Allow lockless zpool status
Motivation and Context
Allow zpool status to work even when the pool is locked up. This is a reworked version of https://github.com/openzfs/zfs/pull/17193 that uses an environment variable instead of command line flags.
Description
Add a new ZPOOL_LOCK_BEHAVIOR envvar to control zpool status lock behavior. ZPOOL_LOCK_BEHAVIOR can have one of these values:
lockless: Try for a short amount of time to get the spa_namespace lock. If that doesn't work, then do the zpool status locklessly. This is dangerous and can crash your system if the pools configs are being modified while zpool status is running. This setting requires zpool status to be run as root.
trylock: Try for a short amount of time to get the spa_namespace lock. If that doesn't work then simply abort zpool status.
wait: Wait forever for the lock. This is the default.
These options allow users to view the zpool status when the pool gets stuck while holding the spa_namespace lock.
How Has This Been Tested?
Added test case
Types of changes
- [ ] Bug fix (non-breaking change which fixes an issue)
- [x] New feature (non-breaking change which adds functionality)
- [ ] Performance enhancement (non-breaking change which improves efficiency)
- [ ] Code cleanup (non-breaking change which makes code smaller or more readable)
- [ ] Breaking change (fix or feature that would cause existing functionality to change)
- [ ] Library ABI change (libzfs, libzfs_core, libnvpair, libuutil and libzfsbootenv)
- [ ] Documentation (a change to man pages or other documentation)
Checklist:
- [ ] My code follows the OpenZFS code style requirements.
- [ ] I have updated the documentation accordingly.
- [ ] I have read the contributing document.
- [ ] I have added tests to cover my changes.
- [ ] I have run the ZFS Test Suite with this change applied.
- [ ] All commit messages are properly formatted and contain
Signed-off-by.
@tonyhutter btw did you consider pre-rendering pool + vdevs status into a data structure that would be tolerant to lockless reading?

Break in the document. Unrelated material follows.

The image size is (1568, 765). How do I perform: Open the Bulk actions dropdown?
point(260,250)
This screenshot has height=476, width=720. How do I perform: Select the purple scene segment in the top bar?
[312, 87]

we could do simple A/B swapping of pointer to two buffers, for example - and update the inactive one on every occasion a value presented in that buffer changes, perhaps it makes sense to do it from a per-pool thread woken up for on such an occasion from the site tending to the actual change of pool status
Given that there's no proper testing of the codebase under load currently...
This - for now - somewhat hidden feature opens up a possible slippery slope, since there's obviously a lot of demand for lockless status info gathering - I fear that once this lands, it'll eventually be made easier to use, after recommending it to a few users here and there, and before we know it, it gets integrated in performance monitoring/management stacks... and that will turn this whole thing into an emergency, which doesn't guarantee the best design will be picked, again, just that the emergency will be resolved in more acceptable way. I think since there's pretty intense demand, maybe it's worth doing properly once and be done with it forever.

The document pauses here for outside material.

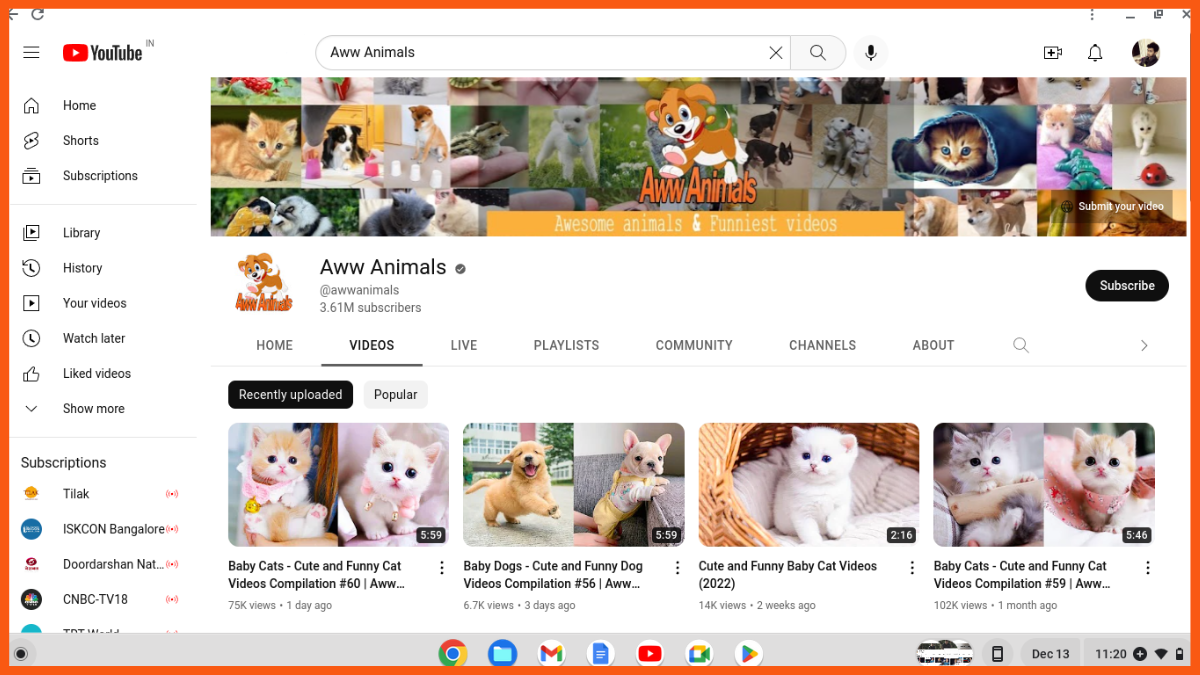The image size is (1200, 675).
Task: Open the notifications bell
Action: (x=1095, y=53)
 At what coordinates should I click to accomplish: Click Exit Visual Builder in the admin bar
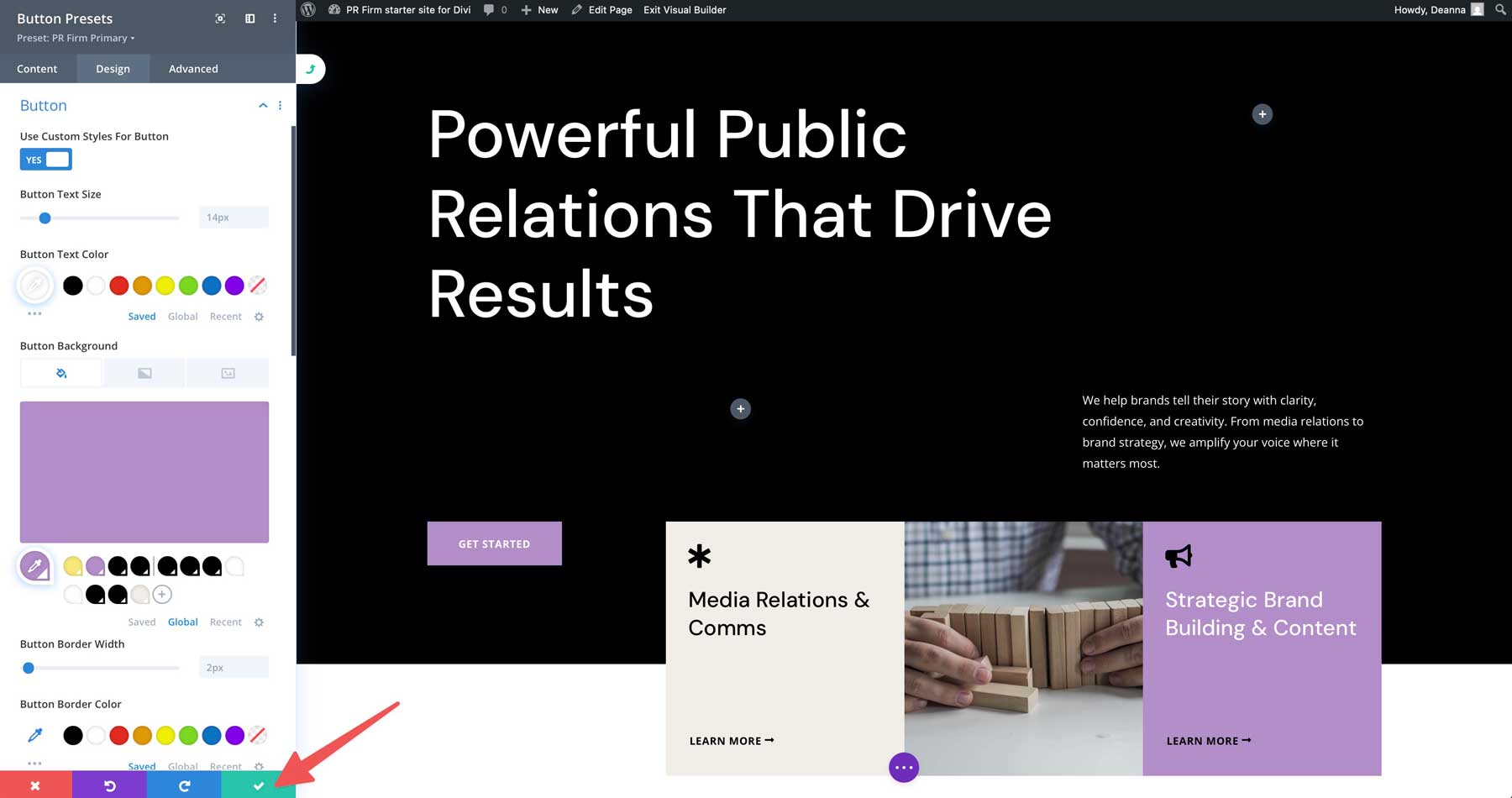tap(684, 10)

did you consider pre-rendering pool + vdevs status into a data structure that would be tolerant to lockless reading?
I'm not sure how that would actually be implemented. zpool status does three different ioctls to gather its information, so it would be messy. It might also return old, misleading, data, like the pool is ONLINE when it's not.
fear that once this lands, it'll eventually be made easier to use, after recommending it to a few users here and there, and before we know it, it gets integrated in performance monitoring/management stacks...

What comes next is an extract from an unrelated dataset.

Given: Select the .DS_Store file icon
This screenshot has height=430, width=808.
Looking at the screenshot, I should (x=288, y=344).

Monitoring scripts should be using ZPOOL_LOCK_BEHAVIOR=trylock, which is 100% safe, and will not hang the monitoring script if the pool gets hosed. We trust the user to know that ZPOOL_LOCK_BEHAVIOR=lockless could be a footgun.
I do have ideas in the back of my head for how you could do away with the spa_namespace lock altogether. All the ideas are very heavy lifts though, and may not pan out, so this PR is more of a stop-gap.
Reviewers - I just rebased this 2 days ago. Please take another look when you get a chance.